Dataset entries

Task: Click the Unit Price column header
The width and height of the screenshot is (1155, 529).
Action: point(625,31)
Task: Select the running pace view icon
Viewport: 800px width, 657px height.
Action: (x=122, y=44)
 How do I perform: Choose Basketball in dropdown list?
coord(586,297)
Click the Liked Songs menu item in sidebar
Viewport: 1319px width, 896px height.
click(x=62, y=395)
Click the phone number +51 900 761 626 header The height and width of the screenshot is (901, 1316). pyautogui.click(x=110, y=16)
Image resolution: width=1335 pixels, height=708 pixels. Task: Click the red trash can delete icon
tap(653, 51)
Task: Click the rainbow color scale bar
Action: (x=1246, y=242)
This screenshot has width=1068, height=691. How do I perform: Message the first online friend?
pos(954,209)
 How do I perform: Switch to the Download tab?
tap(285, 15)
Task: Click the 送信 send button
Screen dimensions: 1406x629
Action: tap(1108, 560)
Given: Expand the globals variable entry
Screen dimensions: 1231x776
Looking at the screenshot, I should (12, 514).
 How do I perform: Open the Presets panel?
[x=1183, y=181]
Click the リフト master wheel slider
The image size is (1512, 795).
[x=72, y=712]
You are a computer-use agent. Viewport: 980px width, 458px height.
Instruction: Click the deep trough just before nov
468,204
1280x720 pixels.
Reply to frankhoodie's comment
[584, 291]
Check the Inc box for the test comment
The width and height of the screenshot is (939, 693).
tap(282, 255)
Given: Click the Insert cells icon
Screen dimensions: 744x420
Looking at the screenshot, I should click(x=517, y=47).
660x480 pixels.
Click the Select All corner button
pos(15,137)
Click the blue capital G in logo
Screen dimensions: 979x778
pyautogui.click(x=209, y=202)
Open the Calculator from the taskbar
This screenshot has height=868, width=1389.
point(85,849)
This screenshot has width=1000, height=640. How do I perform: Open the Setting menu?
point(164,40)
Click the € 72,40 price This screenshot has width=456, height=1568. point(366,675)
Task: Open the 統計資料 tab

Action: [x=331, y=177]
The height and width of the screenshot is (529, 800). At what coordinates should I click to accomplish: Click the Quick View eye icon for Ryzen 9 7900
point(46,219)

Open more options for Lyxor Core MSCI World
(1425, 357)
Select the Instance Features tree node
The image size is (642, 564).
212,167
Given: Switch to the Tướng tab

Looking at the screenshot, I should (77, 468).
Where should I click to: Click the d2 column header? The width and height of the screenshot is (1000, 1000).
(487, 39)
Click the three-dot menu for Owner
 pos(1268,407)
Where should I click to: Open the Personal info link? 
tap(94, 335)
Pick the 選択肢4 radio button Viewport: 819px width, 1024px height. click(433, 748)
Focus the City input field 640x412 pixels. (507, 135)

◆ **What needs to be done**
From the first line to the last, copy the records without alteration.

◆ **Answer box**
Task: Click the Unit Price column header
The width and height of the screenshot is (1155, 529).
Action: point(625,31)
Task: Select the running pace view icon
Viewport: 800px width, 657px height.
Action: (x=122, y=44)
 How do I perform: Choose Basketball in dropdown list?
coord(586,297)
Click the Liked Songs menu item in sidebar
Viewport: 1319px width, 896px height.
click(x=62, y=395)
Click the phone number +51 900 761 626 header The height and width of the screenshot is (901, 1316). pyautogui.click(x=110, y=16)
Image resolution: width=1335 pixels, height=708 pixels. Task: Click the red trash can delete icon
tap(653, 51)
Task: Click the rainbow color scale bar
Action: (x=1246, y=242)
This screenshot has width=1068, height=691. How do I perform: Message the first online friend?
pos(954,209)
 How do I perform: Switch to the Download tab?
tap(285, 15)
Task: Click the 送信 send button
Screen dimensions: 1406x629
Action: tap(1108, 560)
Given: Expand the globals variable entry
Screen dimensions: 1231x776
Looking at the screenshot, I should (12, 514).
 How do I perform: Open the Presets panel?
[x=1183, y=181]
Click the リフト master wheel slider
The image size is (1512, 795).
[x=72, y=712]
You are a computer-use agent. Viewport: 980px width, 458px height.
Instruction: Click the deep trough just before nov
468,204
1280x720 pixels.
Reply to frankhoodie's comment
[584, 291]
Check the Inc box for the test comment
The width and height of the screenshot is (939, 693).
tap(282, 255)
Given: Click the Insert cells icon
Screen dimensions: 744x420
Looking at the screenshot, I should click(x=517, y=47).
660x480 pixels.
Click the Select All corner button
pos(15,137)
Click the blue capital G in logo
Screen dimensions: 979x778
pyautogui.click(x=209, y=202)
Open the Calculator from the taskbar
This screenshot has height=868, width=1389.
point(85,849)
This screenshot has width=1000, height=640. How do I perform: Open the Setting menu?
point(164,40)
Click the € 72,40 price This screenshot has width=456, height=1568. point(366,675)
Task: Open the 統計資料 tab

Action: [x=331, y=177]
The height and width of the screenshot is (529, 800). At what coordinates should I click to accomplish: Click the Quick View eye icon for Ryzen 9 7900
point(46,219)

Open more options for Lyxor Core MSCI World
(1425, 357)
Select the Instance Features tree node
The image size is (642, 564).
212,167
Given: Switch to the Tướng tab

Looking at the screenshot, I should (77, 468).
Where should I click to: Click the d2 column header? The width and height of the screenshot is (1000, 1000).
(487, 39)
Click the three-dot menu for Owner
 pos(1268,407)
Where should I click to: Open the Personal info link? 
tap(94, 335)
Pick the 選択肢4 radio button Viewport: 819px width, 1024px height. click(433, 748)
Focus the City input field 640x412 pixels. (507, 135)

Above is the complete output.